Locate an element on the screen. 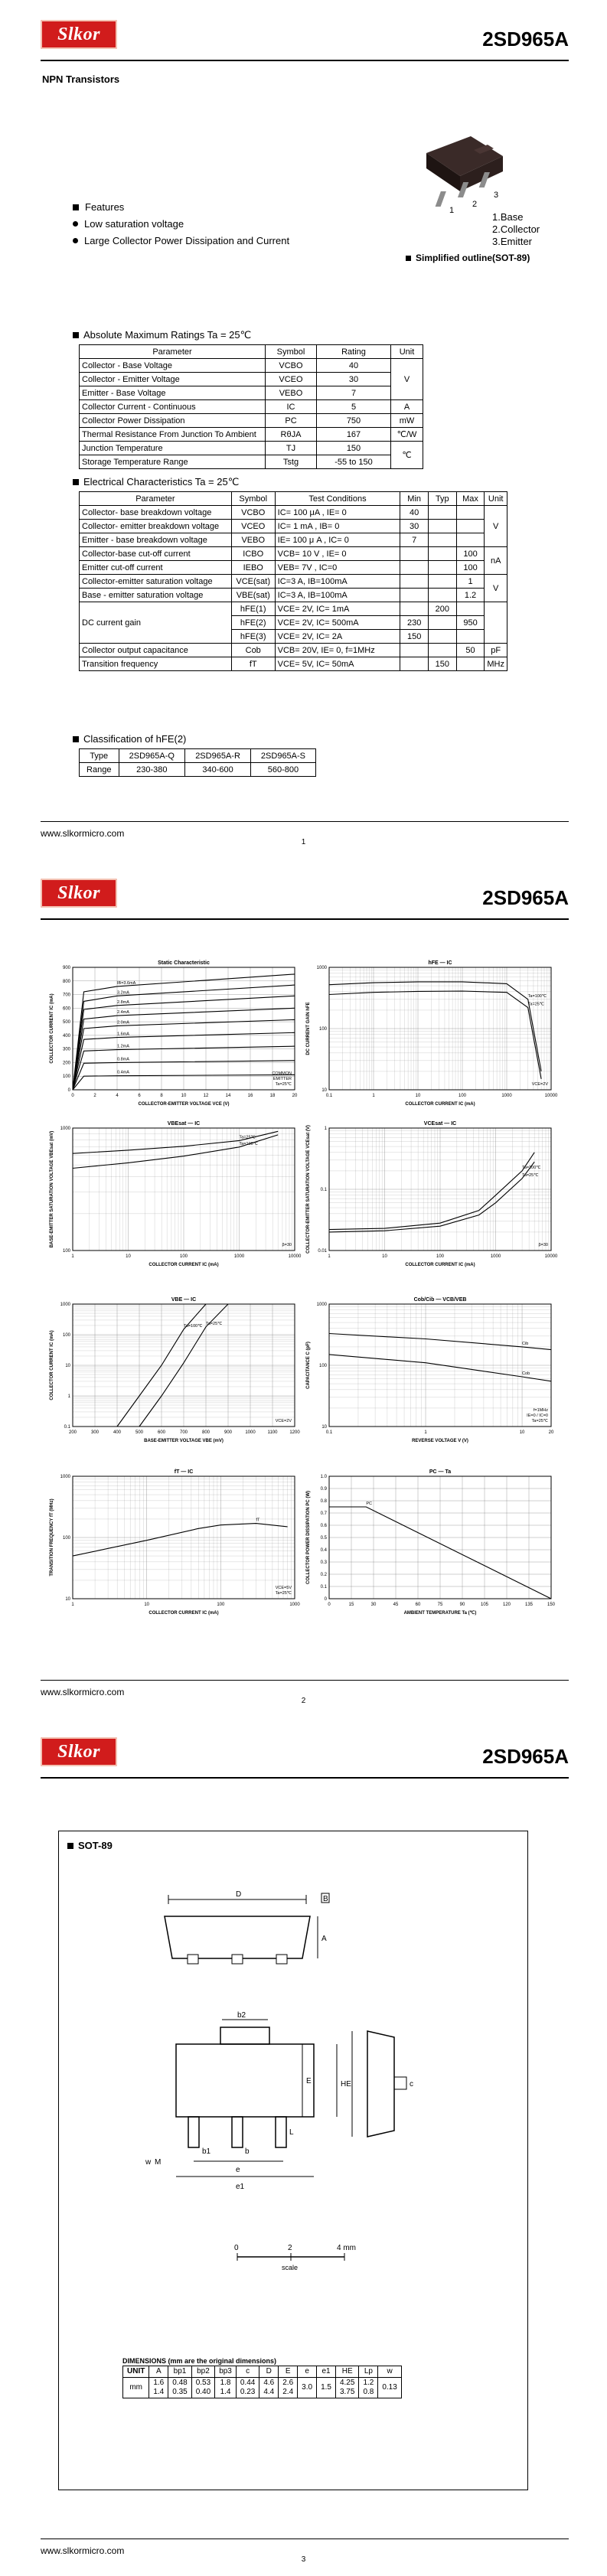 The height and width of the screenshot is (2576, 607). chart-title: VBE — IC is located at coordinates (184, 1300).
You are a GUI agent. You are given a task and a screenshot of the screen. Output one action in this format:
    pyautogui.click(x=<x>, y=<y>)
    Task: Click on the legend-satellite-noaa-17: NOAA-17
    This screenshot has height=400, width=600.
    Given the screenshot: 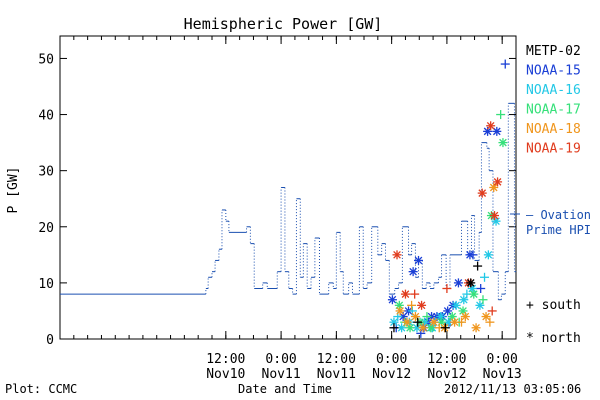 What is the action you would take?
    pyautogui.click(x=554, y=110)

========

(WHAT YOU WILL DO):
Copy the data word for word, beginning with the line that contains "You are a GUI" and continuing through the line that contains "This screenshot has", both of those lines included.

(SOLUTION FOR THIS EXERCISE):
You are a GUI agent. You are given a task and a screenshot of the screen. Output one action in this format:
    pyautogui.click(x=<x>, y=<y>)
    Task: Click on the legend-satellite-noaa-17: NOAA-17
    This screenshot has height=400, width=600.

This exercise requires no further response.